Funnyman “Gabriel,” 48, has been homeless since 1996 and says he has no desire to find a place to stay. He prefers the streets, even though he has had to endure attacks there. “On the Fourth of July this guy started swinging at me, so I stuck him,” he confides.
He said that some have also hit him and run away, or tipped him over in his wheelchair and run away, but he still wants to stay on the street.
Larry Richard is in a wheelchair and knows too well what it like to live on the street. Before he moved into the supportive housing unit he’s in now, he had been homeless off and on since 1986.
He became homeless when he couldn’t work anymore because of the pain in his back. It turned out to be a non-cancerous tumor in his spine. He said doctor’s didn’t find it until 1992. Being homeless was hard on Larry. Even though he was taking pain pills for his back, sometimes the pain was so overwhelming that he couldn’t move anymore and had to stay put wherever he was.
He said that when he was homeless he would stay in United Nation Plaza and would and for his safety would sleep in the day and try to stay up all night. Richard said that he wouldn’t been in San Francisco of he wasn’t waiting for the Ninth District Court of Appeals to decide on his SSI case.

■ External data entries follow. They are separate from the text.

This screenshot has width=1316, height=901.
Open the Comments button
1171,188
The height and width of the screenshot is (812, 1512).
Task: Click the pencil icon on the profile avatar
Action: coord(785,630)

The Independent Living Resource Center, on the 3rd floor of 649 Mission St., is one resource all persons with disabilities can use to get help finding a home, work, or find out about their rights protected by the Americans with Disabilities Act. They are mainly a civil rights group, but they have linkages to services that can help.
They can also help people trying to get on SSI, and help those already receiving SSI to get work and keep their benefits.